Jest to de facto deklaracja, a nie zobowiązanie. Nie nakłada na żadną ze stron obowiązków i odnosi się przede wszystkim do współpracy w dziedzinie obronności. Ponadto, jak wskazano w kolejnym ustępie:
„Wsparcie, o którym mowa w ustępie 1 niniejszego artykułu, będzie odbywało się na zasadach określonych w prawie wewnętrznym Strony udzielającej tego wsparcia”.
A więc Polska wspiera Ukrainę, ale zgodnie z wewnętrznymi regulacjami. Potwierdza to Ministerstwo Obrony Narodowej. W odpowiedzi przesłanej do Demagoga możemy przeczytać, że pomoc udzielana jest na podstawie polskiego prawa wewnętrznego.
Na jakiej podstawie Polska pomaga Ukrainie?
Karolina Kondrat z Wydziału Informacji Publicznej i Danych Publicznych MON tłumaczy, że umowa z 2016 roku może być uznawana za podstawę wsparcia dla Ukrainy. Ale wsparcie odbywa się – zgodnie z umową – na zasadach określonych w prawie wewnętrznym strony udzielającej pomocy.

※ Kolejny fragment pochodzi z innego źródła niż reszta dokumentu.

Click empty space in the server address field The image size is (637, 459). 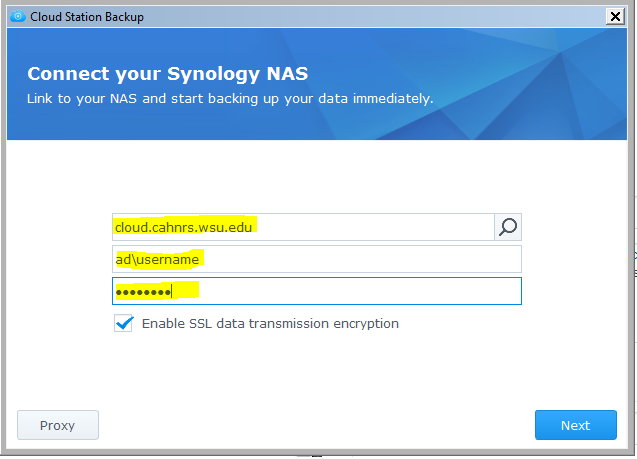tap(374, 227)
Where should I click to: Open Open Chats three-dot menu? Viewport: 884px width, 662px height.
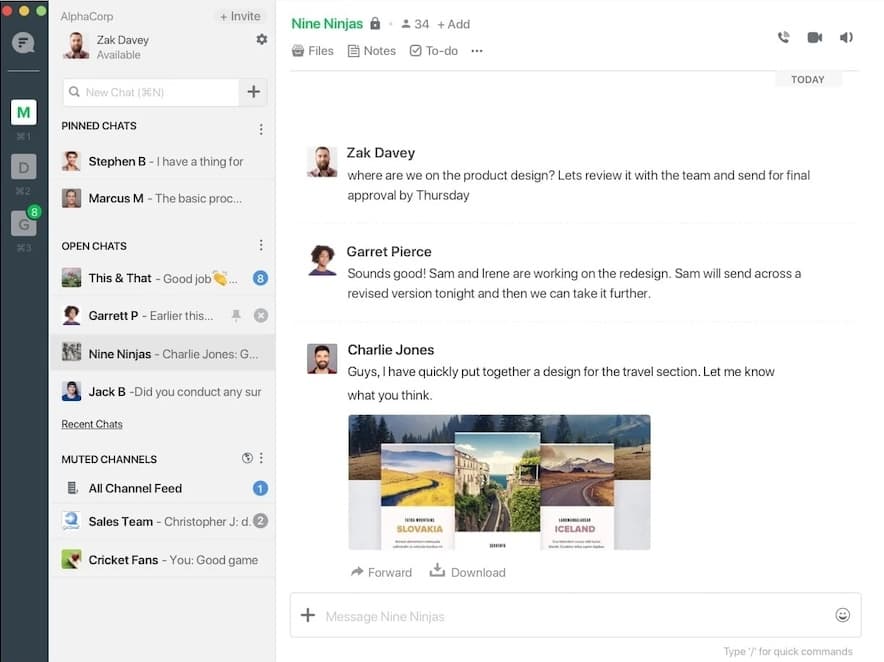click(x=261, y=246)

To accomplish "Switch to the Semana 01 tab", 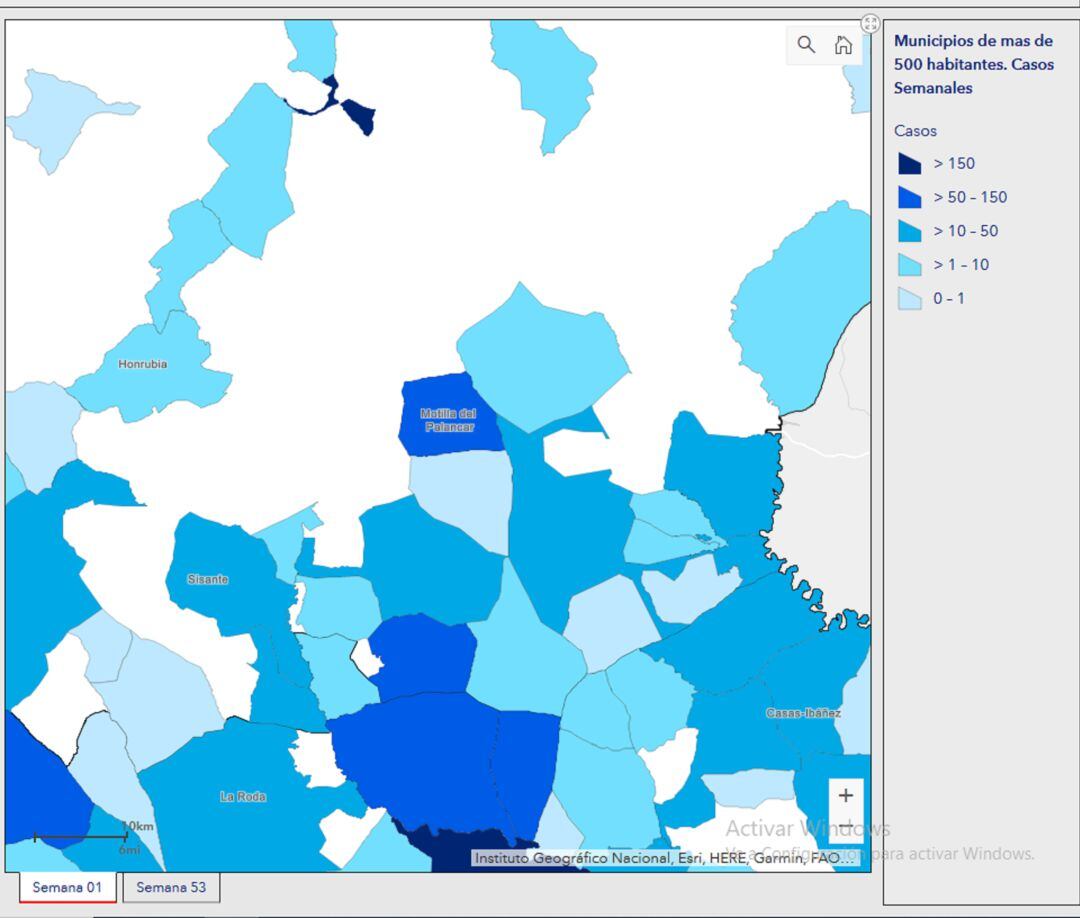I will coord(67,887).
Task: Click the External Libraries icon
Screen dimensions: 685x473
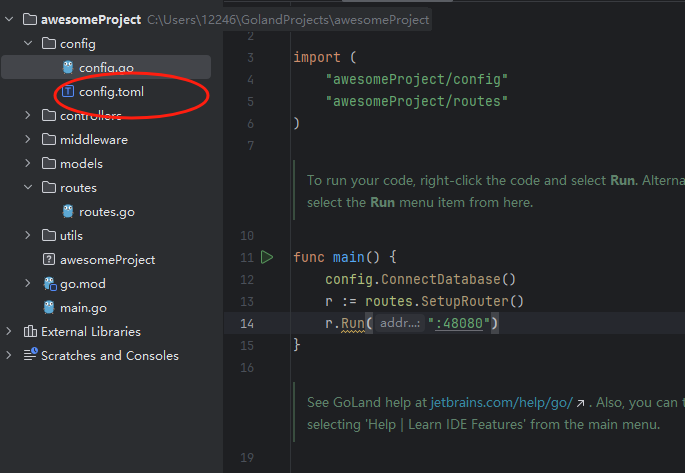Action: [29, 331]
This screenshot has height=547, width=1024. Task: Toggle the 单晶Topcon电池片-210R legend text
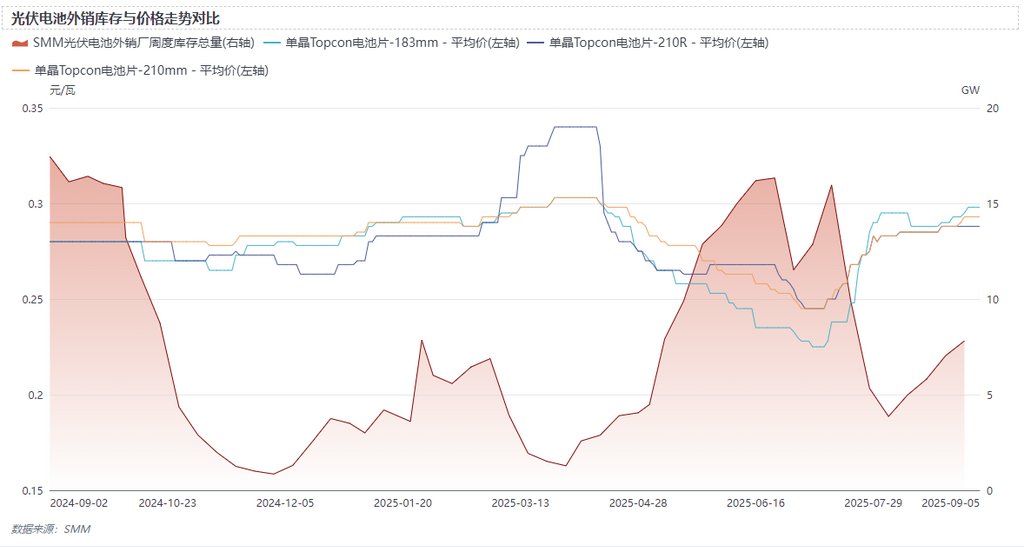659,43
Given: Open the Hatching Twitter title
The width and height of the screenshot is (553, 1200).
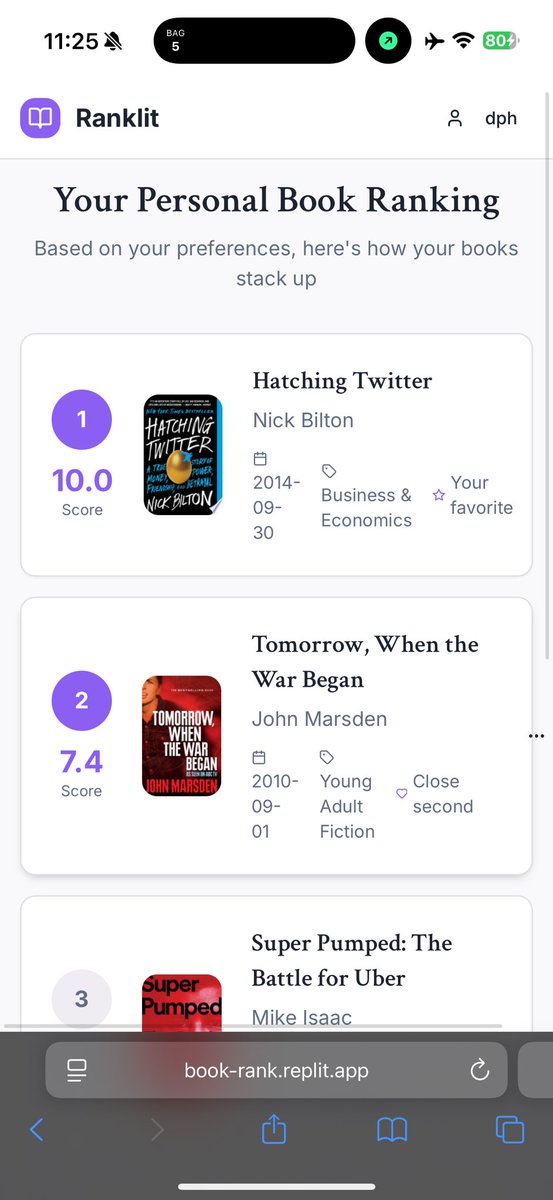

„W konsekwencji wsparcie, które realizował, bądź realizuje resort obrony narodowej, odbywa się na podstawie polskiego prawa wewnętrznego. W szczególności jako podstawę wsparcia można wskazać ustawę z dnia 10 lipca 2015 r. o Agencji Mienia Wojskowego (Dz. U. z 2022 r. poz. 2061 z póź. zm.)” – wskazuje przedstawicielka MON.
Wyjaśnia też, że: „Przepis art. 92 tej ustawy określa, iż Minister Obrony Narodowej, na podstawie uchwały Rady Ministrów, może przekazywać nieodpłatnie siłom zbrojnym państw obcych składniki mienia wojskowego wskazane w tej uchwale”.
Inną podstawą do wsparcia Ukrainy, tym razem w zakresie szkoleniowym, jest ustawa z 23 września 1999 roku o zasadach pobytu wojsk obcych na terytorium Rzeczypospolitej Polskiej, zasadach ich przemieszczania się przez to terytorium oraz zasadach udzielania pomocy wojskom sojuszniczym i organizacjom międzynarodowym (Dz. U. z 2023 r. poz. 807).
Umowa między Polską a Ukrainą zatwierdzona przez rząd
Jacek Wilk przekonuje również, że to Sejm powinien wyrazić zgodę na ratyfikację umowy między Polską a Ukrainą. Odwołuje się do art. 89 Konstytucji RP. Zapis ten nakłada taki obowiązek w przypadku umów dotyczących:
- pokoju, sojuszy, układów politycznych lub układów wojskowych,
- wolności, praw lub obowiązków obywatelskich określonych w konstytucji,
- członkostwa Rzeczypospolitej Polskiej w organizacji międzynarodowej,
- znacznego obciążenia państwa pod względem finansowym,
- spraw uregulowanych w ustawie lub w których konstytucja wymaga ustawy.
Wilk uważa, że umowa polsko-ukraińska powinna podlegać tym przepisom, a więc powinna otrzymać zgodę Sejmu. Ze źródeł wynika, że umowa została zatwierdzona, ale przez polski rząd. Rada Ministrów zrobiła to 6 grudnia 2018 roku na podstawie ustawy o umowach międzynarodowych (art. 15).